Cardiovascular Benefits Of Meditation

As the leading cause of death, nearly every family has been affected by heart disease, whether through losing a loved one or their illness.

Many advances have been made in cardiovascular medicine, yet the search continues for safer, more effective, and less expensive preventions and treatments.

Psychological Interventions For Heart Health

One intriguing approach explores the influence of psychological factors on blood pressure, cardiovascular health, and disease progression.

People who report higher levels of intense negative moods, such as anxiety, depression, and hostility, have a greater risk of elevated blood pressure and coronary heart disease.

Meditation may be a possible method for reducing the harmful effects of psychological stress.

Mindfulness-based stress reduction (MBSR) is a secular, eight-week meditation course specifically targeting the reduction of stress, depression, and pain, using techniques backed by scientific evidence.

Cardiac patients are typically recommended exercise-based rehabilitation programs, but these interventions tend to have low compliance and retention rates, even if they may be beneficial. MBSR may be an alternative way to help cardiac patients improve their condition that could be much easier to start and continue.

» Assignment 1:
Answer these questions from the text on meditation and heart health.
(a) How long is the mindfulness-based stress reduction course?
(b) Which intense negative moods are named as linked to a greater risk of elevated blood pressure and coronary heart disease?
(c) What kind of programs are cardiac patients typically recommended?
» Assignment 2: Reproduce the passage of the meditation text that begins at the words "Cardiovascular Benefits Of" and stops after "and disease progression.".

» Pixel coordinate grounding data:
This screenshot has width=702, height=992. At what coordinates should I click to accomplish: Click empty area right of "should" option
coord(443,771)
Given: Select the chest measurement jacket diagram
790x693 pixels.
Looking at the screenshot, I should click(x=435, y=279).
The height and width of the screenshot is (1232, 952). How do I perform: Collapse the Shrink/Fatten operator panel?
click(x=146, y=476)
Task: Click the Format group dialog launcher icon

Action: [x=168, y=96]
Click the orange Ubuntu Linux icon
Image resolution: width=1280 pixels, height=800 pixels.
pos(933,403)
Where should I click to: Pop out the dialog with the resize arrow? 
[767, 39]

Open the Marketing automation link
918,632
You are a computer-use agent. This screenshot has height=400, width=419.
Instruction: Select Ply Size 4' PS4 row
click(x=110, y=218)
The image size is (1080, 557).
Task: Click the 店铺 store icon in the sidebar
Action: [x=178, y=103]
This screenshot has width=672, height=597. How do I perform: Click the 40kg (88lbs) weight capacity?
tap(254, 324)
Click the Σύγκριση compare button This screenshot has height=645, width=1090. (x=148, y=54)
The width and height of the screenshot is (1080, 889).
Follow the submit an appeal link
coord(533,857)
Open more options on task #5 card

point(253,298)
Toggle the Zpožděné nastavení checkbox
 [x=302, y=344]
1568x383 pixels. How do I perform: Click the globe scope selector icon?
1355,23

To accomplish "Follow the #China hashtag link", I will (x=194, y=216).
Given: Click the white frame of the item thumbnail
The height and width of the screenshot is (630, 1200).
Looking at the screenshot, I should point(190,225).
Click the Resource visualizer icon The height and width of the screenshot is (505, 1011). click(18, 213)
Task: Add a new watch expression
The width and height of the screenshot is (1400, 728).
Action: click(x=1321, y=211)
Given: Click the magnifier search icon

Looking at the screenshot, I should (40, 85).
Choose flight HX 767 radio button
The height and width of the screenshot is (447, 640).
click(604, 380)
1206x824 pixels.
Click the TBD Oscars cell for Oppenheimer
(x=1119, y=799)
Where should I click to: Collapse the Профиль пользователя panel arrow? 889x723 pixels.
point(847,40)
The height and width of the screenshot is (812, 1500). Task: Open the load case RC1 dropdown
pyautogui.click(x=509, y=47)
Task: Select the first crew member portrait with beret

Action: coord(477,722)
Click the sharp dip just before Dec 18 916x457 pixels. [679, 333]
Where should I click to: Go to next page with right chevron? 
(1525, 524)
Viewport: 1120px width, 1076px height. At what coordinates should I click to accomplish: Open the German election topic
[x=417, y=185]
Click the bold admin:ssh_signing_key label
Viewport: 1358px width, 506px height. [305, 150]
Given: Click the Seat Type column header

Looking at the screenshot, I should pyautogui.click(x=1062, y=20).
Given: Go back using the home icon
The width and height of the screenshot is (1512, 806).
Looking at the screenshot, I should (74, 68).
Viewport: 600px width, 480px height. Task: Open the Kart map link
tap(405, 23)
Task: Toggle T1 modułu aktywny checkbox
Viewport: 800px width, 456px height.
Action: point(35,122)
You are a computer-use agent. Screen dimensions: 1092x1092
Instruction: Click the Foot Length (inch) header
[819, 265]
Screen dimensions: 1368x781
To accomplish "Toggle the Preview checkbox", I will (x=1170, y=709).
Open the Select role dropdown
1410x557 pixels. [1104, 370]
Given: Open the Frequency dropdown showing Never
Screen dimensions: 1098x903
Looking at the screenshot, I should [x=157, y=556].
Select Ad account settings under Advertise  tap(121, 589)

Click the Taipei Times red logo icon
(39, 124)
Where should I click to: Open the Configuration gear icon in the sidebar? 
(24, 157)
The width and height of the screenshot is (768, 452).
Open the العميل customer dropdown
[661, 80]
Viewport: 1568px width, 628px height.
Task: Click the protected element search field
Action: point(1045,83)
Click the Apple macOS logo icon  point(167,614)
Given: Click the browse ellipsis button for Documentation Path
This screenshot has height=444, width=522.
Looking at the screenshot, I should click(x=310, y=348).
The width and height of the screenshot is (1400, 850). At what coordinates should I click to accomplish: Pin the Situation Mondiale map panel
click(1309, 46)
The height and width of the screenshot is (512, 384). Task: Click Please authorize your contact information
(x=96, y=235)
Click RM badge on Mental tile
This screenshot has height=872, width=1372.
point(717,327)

» Written solution 1:
(a) It is an eight-week course.
(b) Anxiety, depression, and hostility.
(c) Exercise-based rehabilitation programs.

» Written solution 2:
Cardiovascular Benefits Of Meditation

As the leading cause of death, nearly every family has been affected by heart disease, whether through losing a loved one or their illness.

Many advances have been made in cardiovascular medicine, yet the search continues for safer, more effective, and less expensive preventions and treatments.

Psychological Interventions For Heart Health

One intriguing approach explores the influence of psychological factors on blood pressure, cardiovascular health, and disease progression.